• QUESTIONS:
• A. Check each statement against the passage on Hamilton's legacy below. Answer yes or no for each, and quote the words of the passage that decide it.
(i) Hamilton's grandson gave his warning in 1910.
(ii) The poem by Joelle Taylor comes from a book published in 2021.
(iii) Joelle Taylor sent her work to magazines.
• B. Use the passage on Hamilton's legacy below to answer these questions.
(i) How many pages does the passage say Chernow's book has?
(ii) How many views does the performed poem have?
(iii) What two things was Hamilton's grandson, according to the passage?
• C. Carry the passage on Hamilton's legacy further, beginning after its final sentence.

• PAGE TEXT:
Hamilton’s own grandson had it right when he warned everyone in 1910 about his family’s undeniable legacy of preserving slavery — he was a scientist and a poet, trying his best to get out the horrible hidden truths.

The imbalance in human systemic thinking is also a very bad omen for AI safety, which should be top of mind for everyone these days. There is acceleration potential for generative false history using unregulated low quality software, as I’ve written about here before when ChatGPT fails at basic slavery history. Chernow’s 800 page disinformation bomb could be exploded by anyone into 800,000 bomblets with the click of a button.

As we close out the year, Reed’s clarion and well-founded revelations about a willful distortion of American history ranks as a security professional must read for 2024.

No Man’s Land

By Joelle Taylor — 2021 winner of the most valuable British prize in poetry — a poem performed (432 views) from her 2011 book Ska Tissue.

And here’s where she explains her preference for spoken performance versus written format, how she “didn’t submit to magazines, we submitted to audiences”.

• DATA EXTRACT:

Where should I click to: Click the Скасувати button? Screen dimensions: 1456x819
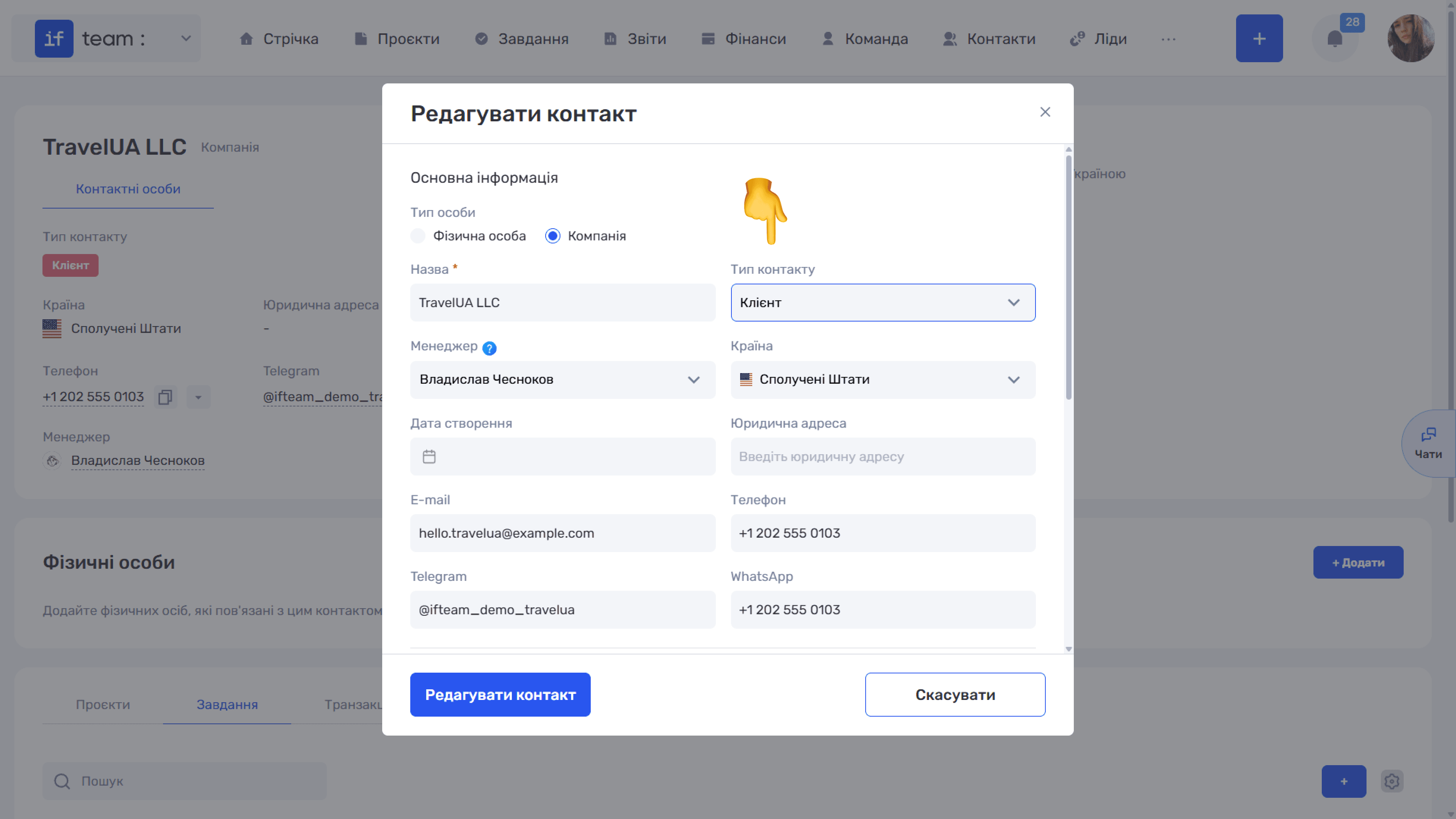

• RESPONSES IN ORDER:
• A.
(i) Yes: "warned everyone in 1910"
(ii) No: "her 2011 book Ska Tissue"
(iii) No: "didn’t submit to magazines, we submitted to audiences"

• B.
(i) 800 pages
(ii) 432 views
(iii) A scientist and a poet

• C.
When slam became popular it was colonised. The middle classes flocked to it as a way of shortcutting their careers – win a title, win a career. They had completely overlooked that slam was never about the winner, but about the elevation of distinct diverse voices, and their relationship to the audience. It was a community event, a bridge between ideas and audience. It was political at its core, allowing stories of poverty, racism, sexism, exclusion, and the language of the streets to flourish. To connect. And its popularity depended on this. But when the middle classes, clutching their tidy notebooks and tidy mouths, invaded, they needed to change the content expectation of the events; they could not after all speak from their own experiences and have a chance of winning. And so, the project to belittle working-class poetry began again. They called the poems ‘confessional’, they called them ‘hysterical’, they called the poetry ‘trauma for points’. They criticised the rough vocabulary, the directness of the pieces offered. They policed language and vocabulary and content. They patrolled our mouths. And it worked. It always does.

[…]

But it is vital that we value these nights, these beginnings of poems. Spoken word is the last free art – in no other art form is there an equivalent to the open mic, for example. Imagine an opera preceded by locals trying out vocals rehearsed in their bedsits. It is rare in other art forms for participants to elevate to the feature within a few months of beginning. It is a community of exiles building not just a platform and a following, but a home.

I’m reminded of the Clash belting into microphones.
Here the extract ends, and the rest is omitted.